[Bug 2072581] Re: sssd 2.9.4-1 fails to populate krb creds when set to FILE:/run/user/uid/krb5cc

Sat Jul 13 14:57:56 UTC 2024

I have a shim workaround to manage/consolidate all krb ticket caches
under systemd that now works with the user tmpfs directories. This
drastically improves the user experience to that to MS Windows for all
suers that ssh/gdm login, with smartcard/pcscd optimizations.  Perhaps
some day I will document it and publish it, or attempt to see if we can
de-fracture the kerberos stack on linux in general.

we can close this ticket.

-- 
You received this bug notification because you are a member of Ubuntu
Foundations Bugs, which is subscribed to openssh in Ubuntu.
https://bugs.launchpad.net/bugs/2072581

Title:
  sssd 2.9.4-1 fails to populate krb creds when set to
  FILE:/run/user/uid/krb5cc

Status in openssh package in Ubuntu:
  New

Bug description:
  sssd fails to create and populate the krb5cc cache when set to 
      default_ccache_name = FILE:/run/user/%{uid}/krb5cc

  /var/log/sssd/krb5_child.log shows directory being created and krb5cc attempting to be populated, but fails.
  (2024-07-09 14:02:17): [krb5_child[3348]] [validate_tgt] (0x3f7c0): [RID#51] pac_check is set but PAC responder is not running, failed to properly validate PAC, ignored, authentication for [USER\@REALM at REALM] can proceed.

Task instructions
1. In the sssd bug report, the krb5_child.log line says PAC validation was not done properly. What reason does that line give, and what happened as a result?
2. Proceed with the sssd bug report, starting after its last log line.

Raw data
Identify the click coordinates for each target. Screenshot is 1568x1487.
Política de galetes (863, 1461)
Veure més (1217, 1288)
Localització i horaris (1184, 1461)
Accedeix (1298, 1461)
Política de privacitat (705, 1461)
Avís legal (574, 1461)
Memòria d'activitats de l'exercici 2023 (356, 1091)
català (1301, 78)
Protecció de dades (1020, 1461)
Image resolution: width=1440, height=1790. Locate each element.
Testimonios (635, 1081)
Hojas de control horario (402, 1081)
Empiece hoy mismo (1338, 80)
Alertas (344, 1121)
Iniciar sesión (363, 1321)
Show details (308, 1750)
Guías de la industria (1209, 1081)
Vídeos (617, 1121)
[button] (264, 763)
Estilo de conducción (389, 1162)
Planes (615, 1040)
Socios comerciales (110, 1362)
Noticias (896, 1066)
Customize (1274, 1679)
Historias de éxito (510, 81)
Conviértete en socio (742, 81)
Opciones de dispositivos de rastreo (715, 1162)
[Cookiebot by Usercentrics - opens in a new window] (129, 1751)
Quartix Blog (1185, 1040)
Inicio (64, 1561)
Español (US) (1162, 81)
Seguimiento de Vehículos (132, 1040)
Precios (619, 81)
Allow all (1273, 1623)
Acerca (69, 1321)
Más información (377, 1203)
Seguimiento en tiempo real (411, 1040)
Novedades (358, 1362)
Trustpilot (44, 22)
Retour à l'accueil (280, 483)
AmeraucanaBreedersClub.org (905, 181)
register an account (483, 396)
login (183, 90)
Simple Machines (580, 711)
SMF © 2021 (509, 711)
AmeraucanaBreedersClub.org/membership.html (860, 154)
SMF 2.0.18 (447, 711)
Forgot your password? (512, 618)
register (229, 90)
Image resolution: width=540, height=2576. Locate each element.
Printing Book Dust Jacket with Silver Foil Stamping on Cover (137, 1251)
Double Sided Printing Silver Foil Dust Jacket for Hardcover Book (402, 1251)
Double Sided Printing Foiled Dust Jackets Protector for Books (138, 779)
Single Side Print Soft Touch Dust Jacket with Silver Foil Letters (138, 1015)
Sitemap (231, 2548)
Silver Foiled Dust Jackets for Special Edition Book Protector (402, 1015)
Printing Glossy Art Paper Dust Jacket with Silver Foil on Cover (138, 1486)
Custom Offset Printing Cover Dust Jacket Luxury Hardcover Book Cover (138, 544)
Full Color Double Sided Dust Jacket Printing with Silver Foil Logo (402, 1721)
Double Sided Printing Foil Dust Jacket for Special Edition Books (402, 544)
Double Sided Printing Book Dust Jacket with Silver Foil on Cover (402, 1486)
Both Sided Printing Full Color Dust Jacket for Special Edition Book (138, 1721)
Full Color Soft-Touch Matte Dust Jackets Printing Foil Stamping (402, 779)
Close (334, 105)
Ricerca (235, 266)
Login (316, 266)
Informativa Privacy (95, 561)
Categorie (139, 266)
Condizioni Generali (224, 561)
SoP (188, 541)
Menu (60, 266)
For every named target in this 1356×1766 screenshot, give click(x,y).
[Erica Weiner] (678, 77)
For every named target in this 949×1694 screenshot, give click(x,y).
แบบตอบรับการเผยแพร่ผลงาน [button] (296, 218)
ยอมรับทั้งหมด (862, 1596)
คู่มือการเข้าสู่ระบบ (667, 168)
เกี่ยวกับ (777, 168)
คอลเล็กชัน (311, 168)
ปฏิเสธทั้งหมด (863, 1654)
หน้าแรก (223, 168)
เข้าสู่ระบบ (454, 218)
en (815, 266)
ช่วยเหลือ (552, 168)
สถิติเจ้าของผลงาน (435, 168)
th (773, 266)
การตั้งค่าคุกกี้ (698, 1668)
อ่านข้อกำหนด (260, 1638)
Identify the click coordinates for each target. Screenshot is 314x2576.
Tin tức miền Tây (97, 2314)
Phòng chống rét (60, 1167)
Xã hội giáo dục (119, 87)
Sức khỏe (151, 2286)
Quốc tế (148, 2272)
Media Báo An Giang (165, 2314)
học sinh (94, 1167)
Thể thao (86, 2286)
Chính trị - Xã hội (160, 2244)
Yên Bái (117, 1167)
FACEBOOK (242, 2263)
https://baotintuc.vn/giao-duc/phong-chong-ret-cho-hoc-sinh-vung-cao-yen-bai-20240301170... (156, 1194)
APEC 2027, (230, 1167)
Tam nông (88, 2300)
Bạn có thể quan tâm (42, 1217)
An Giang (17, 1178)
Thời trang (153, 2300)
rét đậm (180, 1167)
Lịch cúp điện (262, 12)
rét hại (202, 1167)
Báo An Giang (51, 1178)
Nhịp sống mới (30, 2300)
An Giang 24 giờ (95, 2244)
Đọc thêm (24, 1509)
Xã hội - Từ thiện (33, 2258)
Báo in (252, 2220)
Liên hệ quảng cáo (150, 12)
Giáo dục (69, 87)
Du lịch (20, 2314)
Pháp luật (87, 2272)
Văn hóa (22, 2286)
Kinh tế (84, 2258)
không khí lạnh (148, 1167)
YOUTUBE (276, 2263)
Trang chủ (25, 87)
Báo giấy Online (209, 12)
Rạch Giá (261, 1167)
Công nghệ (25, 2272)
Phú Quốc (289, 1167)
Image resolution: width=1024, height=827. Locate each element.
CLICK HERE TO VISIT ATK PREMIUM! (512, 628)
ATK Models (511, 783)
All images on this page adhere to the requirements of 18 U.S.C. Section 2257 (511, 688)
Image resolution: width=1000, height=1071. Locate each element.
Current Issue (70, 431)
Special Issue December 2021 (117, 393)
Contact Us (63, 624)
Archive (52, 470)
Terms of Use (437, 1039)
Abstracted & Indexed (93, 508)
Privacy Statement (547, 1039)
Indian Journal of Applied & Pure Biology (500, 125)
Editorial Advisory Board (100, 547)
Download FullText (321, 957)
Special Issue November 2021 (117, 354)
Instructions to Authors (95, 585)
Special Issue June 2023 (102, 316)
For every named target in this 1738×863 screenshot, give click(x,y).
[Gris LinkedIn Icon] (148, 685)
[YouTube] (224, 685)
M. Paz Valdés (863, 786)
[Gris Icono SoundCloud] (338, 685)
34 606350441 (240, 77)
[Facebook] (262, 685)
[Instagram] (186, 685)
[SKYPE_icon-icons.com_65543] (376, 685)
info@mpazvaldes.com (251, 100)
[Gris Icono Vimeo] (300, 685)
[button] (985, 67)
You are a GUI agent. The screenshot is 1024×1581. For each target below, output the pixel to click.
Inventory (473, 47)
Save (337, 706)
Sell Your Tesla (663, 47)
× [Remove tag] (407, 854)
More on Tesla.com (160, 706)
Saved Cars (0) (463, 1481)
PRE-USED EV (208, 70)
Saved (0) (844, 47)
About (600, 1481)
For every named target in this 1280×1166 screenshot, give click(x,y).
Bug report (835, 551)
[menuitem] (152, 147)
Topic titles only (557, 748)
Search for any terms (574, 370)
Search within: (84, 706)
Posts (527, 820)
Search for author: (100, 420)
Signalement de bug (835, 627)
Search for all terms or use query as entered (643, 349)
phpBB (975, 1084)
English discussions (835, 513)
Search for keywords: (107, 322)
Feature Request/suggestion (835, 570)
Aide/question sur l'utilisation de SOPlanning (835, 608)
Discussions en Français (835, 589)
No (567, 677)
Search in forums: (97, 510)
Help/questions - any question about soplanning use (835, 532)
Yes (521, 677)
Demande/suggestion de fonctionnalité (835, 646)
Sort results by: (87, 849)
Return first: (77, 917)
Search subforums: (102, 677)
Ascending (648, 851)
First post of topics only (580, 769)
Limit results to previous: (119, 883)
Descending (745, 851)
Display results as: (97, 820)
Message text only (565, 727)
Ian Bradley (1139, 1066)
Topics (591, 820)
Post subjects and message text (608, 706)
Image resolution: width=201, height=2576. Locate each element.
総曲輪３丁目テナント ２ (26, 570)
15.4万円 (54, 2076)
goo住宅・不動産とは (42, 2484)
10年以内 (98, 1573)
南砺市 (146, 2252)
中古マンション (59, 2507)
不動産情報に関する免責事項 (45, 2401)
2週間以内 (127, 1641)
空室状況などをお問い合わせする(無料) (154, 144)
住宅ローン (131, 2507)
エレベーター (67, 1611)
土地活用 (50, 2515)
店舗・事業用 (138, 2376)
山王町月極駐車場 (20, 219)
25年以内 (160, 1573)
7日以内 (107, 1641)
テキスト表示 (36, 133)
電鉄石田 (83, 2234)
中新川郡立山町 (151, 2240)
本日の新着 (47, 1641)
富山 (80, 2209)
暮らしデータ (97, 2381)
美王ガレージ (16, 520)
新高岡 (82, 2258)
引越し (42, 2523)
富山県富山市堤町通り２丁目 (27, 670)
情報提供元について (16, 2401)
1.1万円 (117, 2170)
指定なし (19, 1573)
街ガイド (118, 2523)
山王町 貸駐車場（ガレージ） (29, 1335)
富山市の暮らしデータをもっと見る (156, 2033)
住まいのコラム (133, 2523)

Answers for each item
1. The line says pac_check is set but the PAC responder is not running, so the PAC could not be properly validated. That failure was ignored, and authentication for the user could proceed.

2.
  (2024-07-09 14:02:17): [krb5_child[3348]] [validate_tgt] (0x0040): [RID#51] sss_send_pac failed, group membership for user with principal [USER\@REALM at REALM] might not be correct.
  ********************** PREVIOUS MESSAGE WAS TRIGGERED BY THE FOLLOWING BACKTRACE:
     *  (2024-07-09 14:02:17): [krb5_child[3348]] [main] (0x0400): [RID#51] krb5_child started.
     *  (2024-07-09 14:02:17): [krb5_child[3348]] [unpack_buffer] (0x1000): [RID#51] total buffer size: [155]
     *  (2024-07-09 14:02:17): [krb5_child[3348]] [unpack_buffer] (0x0100): [RID#51] cmd [241 (auth)] uid [966406121] gid [966400513] validate [true] enterprise principal [true] offline [false] UPN [USER at REALM]
     *  (2024-07-09 14:02:17): [krb5_child[3348]] [unpack_buffer] (0x0100): [RID#51] ccname: [FILE:/run/user/966406121/krb5cc] old_ccname: [FILE:/run/user/966406121/krb5cc] keytab: [not set]
     *  (2024-07-09 14:02:17): [krb5_child[3348]] [check_keytab_name] (0x0400): [RID#51] Missing krb5_keytab option for domain, looking for default one
     *  (2024-07-09 14:02:17): [krb5_child[3348]] [check_keytab_name] (0x0400): [RID#51] krb5_kt_default_name() returned: FILE:/etc/krb5.keytab
     *  (2024-07-09 14:02:17): [krb5_child[3348]] [check_keytab_name] (0x0400): [RID#51] krb5_child will default to: /etc/krb5.keytab
     *  (2024-07-09 14:02:17): [krb5_child[3348]] [check_use_fast] (0x0100): [RID#51] Not using FAST.
     *  (2024-07-09 14:02:17): [krb5_child[3348]] [old_ccache_valid] (0x0400): [RID#51] Saved ccache FILE:/run/user/966406121/krb5cc doesn't exist, ignoring
     *  (2024-07-09 14:02:17): [krb5_child[3348]] [k5c_check_old_ccache] (0x4000): [RID#51] Ccache_file is [FILE:/run/user/966406121/krb5cc] and is not active and TGT is not valid.
     *  (2024-07-09 14:02:17): [krb5_child[3348]] [k5c_precreate_ccache] (0x4000): [RID#51] Recreating ccache
     *  (2024-07-09 14:02:17): [krb5_child[3348]] [create_ccache_dir] (0x2000): [RID#51] Creating directory [/run/user/966406121].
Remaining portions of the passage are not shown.